The world here felt contained.
The fence line, straight and unwavering. The trees standing in orderly silence. The neat geometry of winter gardens sleeping beneath white. Even the sky seemed disciplined, muted and restrained.
This was the kind of life my mother chose.
Contained. Admired. Safe.
For most of my life, I believed that safety was strength. That discipline was power. That wanting something wild was weakness.
But the last few days had unsettled that belief in a way I couldn’t ignore.
I didn’t want contained.

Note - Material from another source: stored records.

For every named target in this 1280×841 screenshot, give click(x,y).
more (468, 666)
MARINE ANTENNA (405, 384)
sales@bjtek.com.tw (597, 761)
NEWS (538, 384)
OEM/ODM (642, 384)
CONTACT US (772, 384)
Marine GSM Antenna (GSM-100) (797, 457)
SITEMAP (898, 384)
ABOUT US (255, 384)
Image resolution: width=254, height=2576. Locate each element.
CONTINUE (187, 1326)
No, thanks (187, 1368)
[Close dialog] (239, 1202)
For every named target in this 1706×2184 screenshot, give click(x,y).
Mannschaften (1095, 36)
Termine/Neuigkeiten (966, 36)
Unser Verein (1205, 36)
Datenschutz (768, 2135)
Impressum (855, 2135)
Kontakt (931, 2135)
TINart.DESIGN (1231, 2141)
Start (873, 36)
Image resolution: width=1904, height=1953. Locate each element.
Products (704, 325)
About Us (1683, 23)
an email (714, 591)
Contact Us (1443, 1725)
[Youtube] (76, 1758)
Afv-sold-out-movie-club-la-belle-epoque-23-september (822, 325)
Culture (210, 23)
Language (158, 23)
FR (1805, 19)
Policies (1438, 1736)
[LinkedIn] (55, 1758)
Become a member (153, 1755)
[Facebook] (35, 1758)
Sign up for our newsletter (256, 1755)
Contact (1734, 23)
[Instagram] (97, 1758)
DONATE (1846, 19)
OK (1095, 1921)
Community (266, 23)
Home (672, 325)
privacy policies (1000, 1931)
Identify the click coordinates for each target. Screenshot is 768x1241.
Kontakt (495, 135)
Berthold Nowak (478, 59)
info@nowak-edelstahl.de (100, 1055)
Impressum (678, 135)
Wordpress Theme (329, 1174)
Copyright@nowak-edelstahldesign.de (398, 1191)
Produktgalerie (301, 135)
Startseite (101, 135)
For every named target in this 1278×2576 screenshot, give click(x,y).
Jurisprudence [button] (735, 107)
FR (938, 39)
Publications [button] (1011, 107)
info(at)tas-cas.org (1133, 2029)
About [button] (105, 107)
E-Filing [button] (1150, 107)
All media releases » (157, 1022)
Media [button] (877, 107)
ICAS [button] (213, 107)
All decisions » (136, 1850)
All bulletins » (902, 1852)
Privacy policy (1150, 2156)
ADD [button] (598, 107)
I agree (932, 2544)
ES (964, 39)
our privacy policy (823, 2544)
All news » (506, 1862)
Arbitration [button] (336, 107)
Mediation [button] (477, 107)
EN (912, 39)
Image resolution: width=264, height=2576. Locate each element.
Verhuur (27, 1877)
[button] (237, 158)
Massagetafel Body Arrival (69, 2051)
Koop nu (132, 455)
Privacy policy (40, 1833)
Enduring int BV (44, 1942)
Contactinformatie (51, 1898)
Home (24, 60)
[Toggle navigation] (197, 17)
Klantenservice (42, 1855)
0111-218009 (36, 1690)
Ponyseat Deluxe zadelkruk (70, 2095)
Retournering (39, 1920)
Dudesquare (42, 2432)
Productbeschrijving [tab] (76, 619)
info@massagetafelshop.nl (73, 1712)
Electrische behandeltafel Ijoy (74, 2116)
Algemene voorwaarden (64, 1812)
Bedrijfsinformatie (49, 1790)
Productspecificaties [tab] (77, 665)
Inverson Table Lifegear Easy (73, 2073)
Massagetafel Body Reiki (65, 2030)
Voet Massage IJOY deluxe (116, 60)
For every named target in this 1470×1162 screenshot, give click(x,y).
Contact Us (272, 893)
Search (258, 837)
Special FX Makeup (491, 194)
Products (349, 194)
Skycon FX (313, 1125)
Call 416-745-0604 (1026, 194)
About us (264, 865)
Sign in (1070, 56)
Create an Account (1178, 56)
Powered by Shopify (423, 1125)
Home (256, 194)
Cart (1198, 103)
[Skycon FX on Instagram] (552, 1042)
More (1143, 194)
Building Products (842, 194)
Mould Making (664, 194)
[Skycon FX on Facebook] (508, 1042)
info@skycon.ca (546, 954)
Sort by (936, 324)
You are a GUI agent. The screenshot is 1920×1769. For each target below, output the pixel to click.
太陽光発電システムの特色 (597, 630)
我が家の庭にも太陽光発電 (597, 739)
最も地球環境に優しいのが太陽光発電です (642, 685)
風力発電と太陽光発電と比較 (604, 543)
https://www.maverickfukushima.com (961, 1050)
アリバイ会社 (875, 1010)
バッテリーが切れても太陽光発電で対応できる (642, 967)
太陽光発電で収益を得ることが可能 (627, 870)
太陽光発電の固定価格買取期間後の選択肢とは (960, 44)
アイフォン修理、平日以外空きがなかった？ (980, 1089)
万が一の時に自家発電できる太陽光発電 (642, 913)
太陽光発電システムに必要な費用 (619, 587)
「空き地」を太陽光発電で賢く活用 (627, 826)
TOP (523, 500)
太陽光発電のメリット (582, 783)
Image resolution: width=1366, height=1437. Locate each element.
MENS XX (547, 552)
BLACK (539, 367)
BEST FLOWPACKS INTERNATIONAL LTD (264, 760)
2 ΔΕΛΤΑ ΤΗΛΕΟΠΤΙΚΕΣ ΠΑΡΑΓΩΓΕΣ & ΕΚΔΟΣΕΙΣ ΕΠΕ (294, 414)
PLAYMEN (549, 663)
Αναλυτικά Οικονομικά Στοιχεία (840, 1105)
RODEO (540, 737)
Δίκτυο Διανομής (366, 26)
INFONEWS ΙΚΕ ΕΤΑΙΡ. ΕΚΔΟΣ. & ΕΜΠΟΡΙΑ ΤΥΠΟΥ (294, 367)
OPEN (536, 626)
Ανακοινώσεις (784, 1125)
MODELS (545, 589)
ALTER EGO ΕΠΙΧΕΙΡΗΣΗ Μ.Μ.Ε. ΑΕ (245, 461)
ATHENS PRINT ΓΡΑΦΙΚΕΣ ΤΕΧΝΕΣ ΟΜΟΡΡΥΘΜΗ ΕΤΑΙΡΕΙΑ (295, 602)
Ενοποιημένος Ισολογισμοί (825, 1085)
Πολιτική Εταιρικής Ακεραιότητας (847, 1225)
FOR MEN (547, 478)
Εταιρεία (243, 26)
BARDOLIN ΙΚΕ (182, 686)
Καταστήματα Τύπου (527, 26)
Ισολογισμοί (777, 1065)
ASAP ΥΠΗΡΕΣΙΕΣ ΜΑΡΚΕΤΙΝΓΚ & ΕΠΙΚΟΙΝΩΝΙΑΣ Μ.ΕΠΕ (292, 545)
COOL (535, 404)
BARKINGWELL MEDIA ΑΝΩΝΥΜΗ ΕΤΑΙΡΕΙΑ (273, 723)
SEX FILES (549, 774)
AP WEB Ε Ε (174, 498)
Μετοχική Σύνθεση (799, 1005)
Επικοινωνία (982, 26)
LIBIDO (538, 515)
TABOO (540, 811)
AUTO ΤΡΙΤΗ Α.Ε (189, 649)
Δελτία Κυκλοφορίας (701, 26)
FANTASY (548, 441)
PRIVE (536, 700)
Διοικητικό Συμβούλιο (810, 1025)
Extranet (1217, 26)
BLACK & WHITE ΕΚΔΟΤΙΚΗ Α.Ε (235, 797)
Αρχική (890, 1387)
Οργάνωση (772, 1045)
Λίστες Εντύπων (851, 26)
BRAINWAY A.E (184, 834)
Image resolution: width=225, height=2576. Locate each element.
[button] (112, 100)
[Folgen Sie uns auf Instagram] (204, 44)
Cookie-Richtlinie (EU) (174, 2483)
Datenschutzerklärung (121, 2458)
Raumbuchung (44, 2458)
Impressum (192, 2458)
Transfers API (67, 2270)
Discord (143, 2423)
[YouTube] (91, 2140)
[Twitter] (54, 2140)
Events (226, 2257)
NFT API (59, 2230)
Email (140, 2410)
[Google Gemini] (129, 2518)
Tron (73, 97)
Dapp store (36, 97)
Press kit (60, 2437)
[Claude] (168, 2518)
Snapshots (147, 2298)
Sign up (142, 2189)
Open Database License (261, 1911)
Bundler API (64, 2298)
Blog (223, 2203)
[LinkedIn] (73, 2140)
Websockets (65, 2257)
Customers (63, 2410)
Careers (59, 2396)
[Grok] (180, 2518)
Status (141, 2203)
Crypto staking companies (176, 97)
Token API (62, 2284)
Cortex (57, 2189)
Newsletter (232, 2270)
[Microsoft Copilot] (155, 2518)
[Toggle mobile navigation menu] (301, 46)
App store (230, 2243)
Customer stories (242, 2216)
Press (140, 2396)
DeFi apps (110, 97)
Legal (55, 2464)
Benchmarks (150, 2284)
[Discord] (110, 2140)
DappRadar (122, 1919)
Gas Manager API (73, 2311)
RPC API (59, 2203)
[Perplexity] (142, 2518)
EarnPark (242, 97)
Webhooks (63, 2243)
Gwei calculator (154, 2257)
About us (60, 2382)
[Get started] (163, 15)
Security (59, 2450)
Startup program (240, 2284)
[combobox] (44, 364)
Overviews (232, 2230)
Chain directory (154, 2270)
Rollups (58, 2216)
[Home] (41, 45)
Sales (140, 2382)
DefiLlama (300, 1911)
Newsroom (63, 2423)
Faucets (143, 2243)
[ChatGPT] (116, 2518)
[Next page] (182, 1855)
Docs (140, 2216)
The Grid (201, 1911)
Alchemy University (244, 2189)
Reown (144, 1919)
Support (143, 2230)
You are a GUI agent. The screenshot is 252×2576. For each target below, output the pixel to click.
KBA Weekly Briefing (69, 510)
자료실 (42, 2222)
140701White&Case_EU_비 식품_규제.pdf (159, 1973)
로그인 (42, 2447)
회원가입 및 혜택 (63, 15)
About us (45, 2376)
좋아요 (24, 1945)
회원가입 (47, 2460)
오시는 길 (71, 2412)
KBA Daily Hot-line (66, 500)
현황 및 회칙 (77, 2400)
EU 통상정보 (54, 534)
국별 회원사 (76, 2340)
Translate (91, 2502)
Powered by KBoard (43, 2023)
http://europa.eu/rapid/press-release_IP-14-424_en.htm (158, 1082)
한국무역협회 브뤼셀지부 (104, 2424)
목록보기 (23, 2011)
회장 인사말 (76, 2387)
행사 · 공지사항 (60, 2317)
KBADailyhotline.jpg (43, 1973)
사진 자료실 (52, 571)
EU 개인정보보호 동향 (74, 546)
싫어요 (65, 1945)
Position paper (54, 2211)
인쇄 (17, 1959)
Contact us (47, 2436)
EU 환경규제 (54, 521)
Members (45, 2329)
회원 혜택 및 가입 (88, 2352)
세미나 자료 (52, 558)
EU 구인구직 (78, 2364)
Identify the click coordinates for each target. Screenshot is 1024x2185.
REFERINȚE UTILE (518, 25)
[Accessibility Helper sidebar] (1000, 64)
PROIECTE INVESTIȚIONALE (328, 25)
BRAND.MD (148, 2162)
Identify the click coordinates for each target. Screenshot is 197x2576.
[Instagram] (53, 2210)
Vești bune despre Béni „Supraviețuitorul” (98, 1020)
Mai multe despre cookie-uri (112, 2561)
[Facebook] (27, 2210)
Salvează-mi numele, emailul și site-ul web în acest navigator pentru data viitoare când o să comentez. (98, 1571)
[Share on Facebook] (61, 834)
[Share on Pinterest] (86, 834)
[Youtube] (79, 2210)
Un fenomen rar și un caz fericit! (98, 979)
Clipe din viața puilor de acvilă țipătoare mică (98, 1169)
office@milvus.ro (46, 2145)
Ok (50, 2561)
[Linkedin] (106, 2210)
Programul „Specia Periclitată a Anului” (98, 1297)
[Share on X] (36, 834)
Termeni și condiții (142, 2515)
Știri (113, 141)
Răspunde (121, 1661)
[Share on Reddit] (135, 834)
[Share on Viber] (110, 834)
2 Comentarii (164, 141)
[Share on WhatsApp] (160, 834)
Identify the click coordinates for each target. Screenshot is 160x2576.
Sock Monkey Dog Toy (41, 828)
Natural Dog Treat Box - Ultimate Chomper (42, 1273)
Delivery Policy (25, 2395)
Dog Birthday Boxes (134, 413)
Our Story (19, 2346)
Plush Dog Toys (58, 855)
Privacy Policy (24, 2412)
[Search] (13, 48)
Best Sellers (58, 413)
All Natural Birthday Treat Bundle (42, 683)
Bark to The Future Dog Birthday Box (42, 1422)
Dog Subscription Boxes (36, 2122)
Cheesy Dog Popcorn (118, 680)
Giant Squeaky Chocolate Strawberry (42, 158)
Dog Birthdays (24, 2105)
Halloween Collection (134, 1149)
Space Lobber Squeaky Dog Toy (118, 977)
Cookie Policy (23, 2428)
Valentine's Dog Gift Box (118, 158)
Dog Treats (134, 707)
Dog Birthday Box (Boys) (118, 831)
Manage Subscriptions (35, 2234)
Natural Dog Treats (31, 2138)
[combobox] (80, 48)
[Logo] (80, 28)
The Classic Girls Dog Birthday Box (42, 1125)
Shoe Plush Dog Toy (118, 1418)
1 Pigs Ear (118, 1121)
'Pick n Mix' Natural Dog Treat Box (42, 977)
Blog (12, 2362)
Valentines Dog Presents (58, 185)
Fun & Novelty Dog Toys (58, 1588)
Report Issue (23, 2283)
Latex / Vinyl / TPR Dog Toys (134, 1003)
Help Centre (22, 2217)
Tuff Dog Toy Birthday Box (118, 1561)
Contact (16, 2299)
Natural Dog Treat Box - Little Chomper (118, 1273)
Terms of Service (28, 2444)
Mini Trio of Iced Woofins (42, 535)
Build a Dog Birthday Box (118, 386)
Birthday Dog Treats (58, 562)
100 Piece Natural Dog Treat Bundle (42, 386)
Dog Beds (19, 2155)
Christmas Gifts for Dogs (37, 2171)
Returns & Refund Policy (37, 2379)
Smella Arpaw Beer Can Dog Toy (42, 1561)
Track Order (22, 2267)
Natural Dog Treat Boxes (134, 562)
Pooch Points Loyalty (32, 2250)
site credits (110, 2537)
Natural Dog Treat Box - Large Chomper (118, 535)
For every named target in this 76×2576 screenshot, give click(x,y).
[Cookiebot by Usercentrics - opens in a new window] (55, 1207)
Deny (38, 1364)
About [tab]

I wanted awake.
Behind me, the air shifted.
Cassian didn’t need sound to announce himself. His presence carried its own gravity. I felt it before I heard his boots against the old kitchen tile, before I sensed the quiet displacement of space as he stepped into the room.
“I thought you were calling her,” he said.
His tone was neutral. Controlled. Not impatient—just aware.
“I will,” I replied, keeping my eyes on the snow.
“When?”
I let the silence stretch. I wanted him to feel that pause. To register that my timing belonged to me.
“When I decide to,” I said.
Stillness settled behind me.
He didn’t argue. Didn’t press. But I felt the shift in him—the subtle recalculation that had become so familiar now. He observed first. Always. Adjusted second.
That awareness sparked something inside me.